As questões que o documentário levanta são questões que nos tocam, especialmente no que tange ao acesso à cultura e aos locais de lazer na cidade. Enquanto coletivo, nós nos atentamos para essas questões e produzimos, no ano passado, uma mostra de cinema que incluiu exibições gratuitas de curtas-metragens em uma praça localizada fora da região central da cidade. Também nos interessa que a população como um todo tenha acesso aos bens culturais e ao fazer cultura.

Sesc Bauru: Quais os planos para esse documentário pós estreia? Para onde vocês querem levar essa produção?

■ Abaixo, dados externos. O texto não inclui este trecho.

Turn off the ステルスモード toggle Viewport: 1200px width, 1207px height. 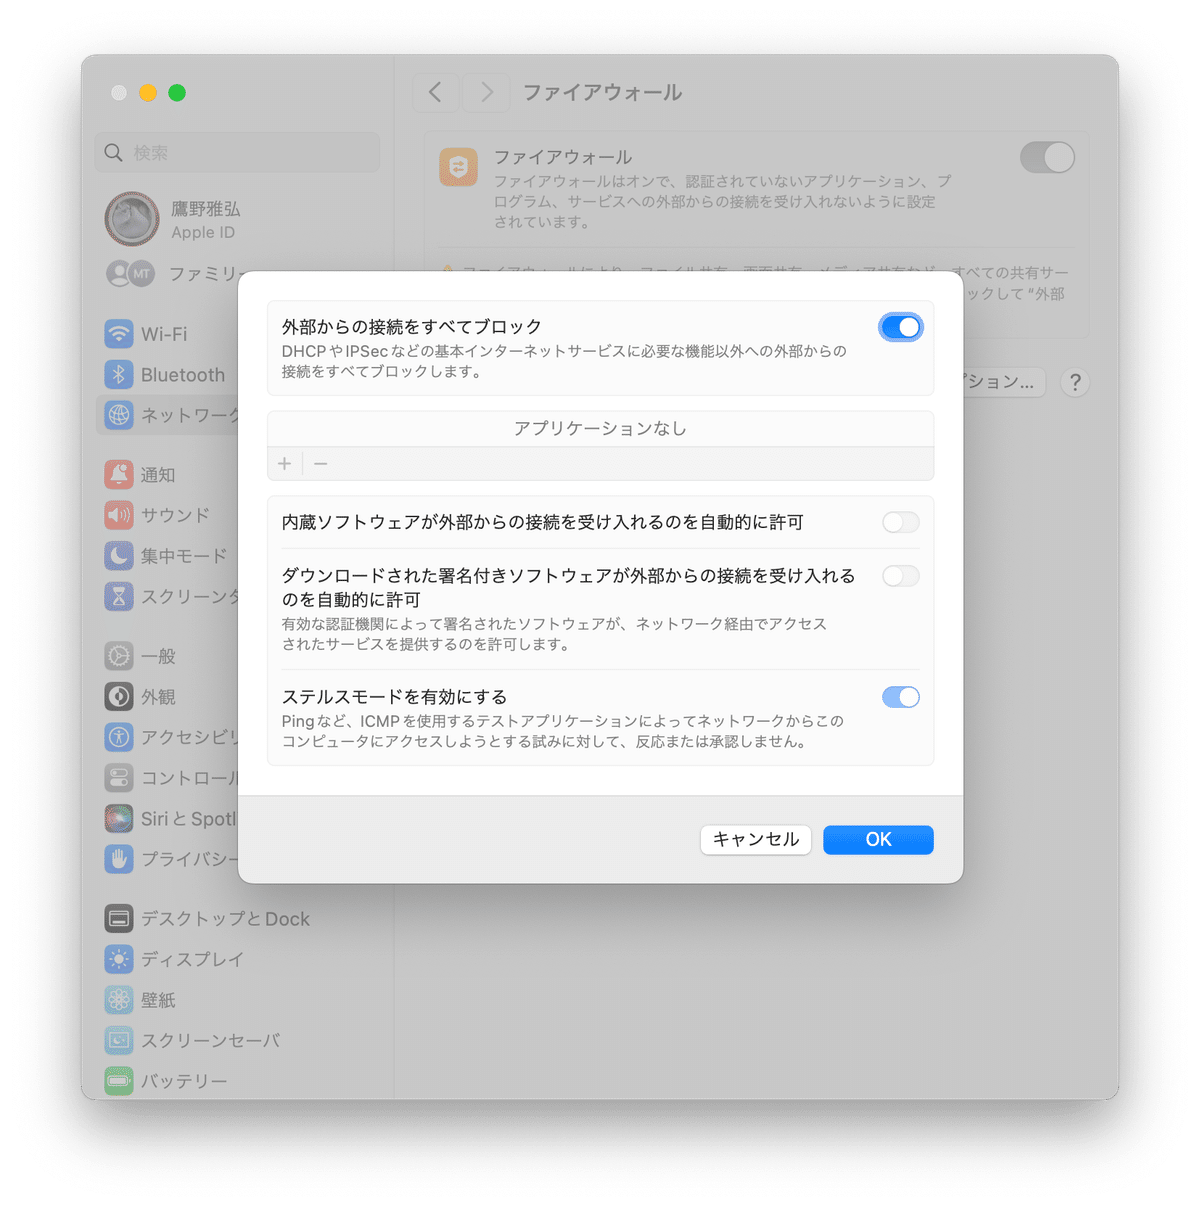[901, 696]
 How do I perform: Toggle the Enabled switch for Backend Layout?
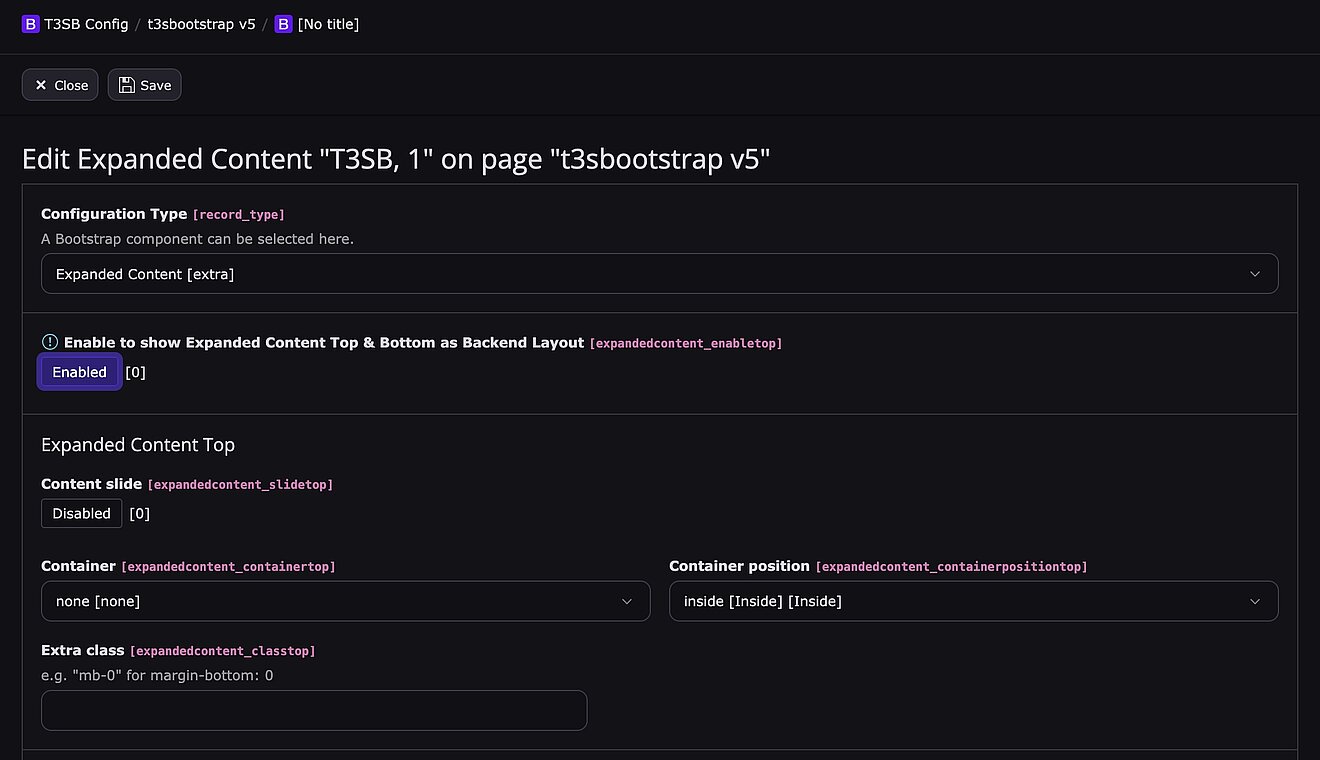pyautogui.click(x=80, y=372)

Plano Conjunto: O documentário vai estar disponível no canal do Sesc no YouTube para quem quiser assistir. Nós pretendemos impulsionar a sua circulação em algumas mostras e festivais de cinema, e ainda estamos em contato com uma rede de cineclubistas do interior paulista, por meio da ICine, o que nos permite disponibilizar o filme para que seja exibido por essa via em outros municípios do estado. O filme será ainda incluído no catálogo da Cinemateca Digital Bauruense, um importante espaço de distribuição gratuita para as obras realizadas na cidade.

Sesc Bauru: Sintam-se à vontade para abordar qualquer outro ponto que julgarem necessário.

Plano Conjunto: É importante mencionar o tempo de produção deste curta-metragem — iniciamos as conversas junto ao Sesc no início do mês de julho, e fecharemos o mês de novembro com o lançamento do documentário, totalizando quase cinco meses (da pré à pós-produção) de mergulho em um tema que nos permitiu, em um ano de pandemia, conhecer histórias inspiradoras, nos aproximar de outros coletivos e encontrar, em meio às mudanças de rotinas e relação com o tempo no pós-pandemia, algum tipo de respiro para refletir sobre as relações entre o indivíduo e o coletivo. Esperamos que este material também ajude mais pessoas a encontrarem este espaço interno de reflexão, e que novas perguntas apareçam a partir das que estão colocadas na obra.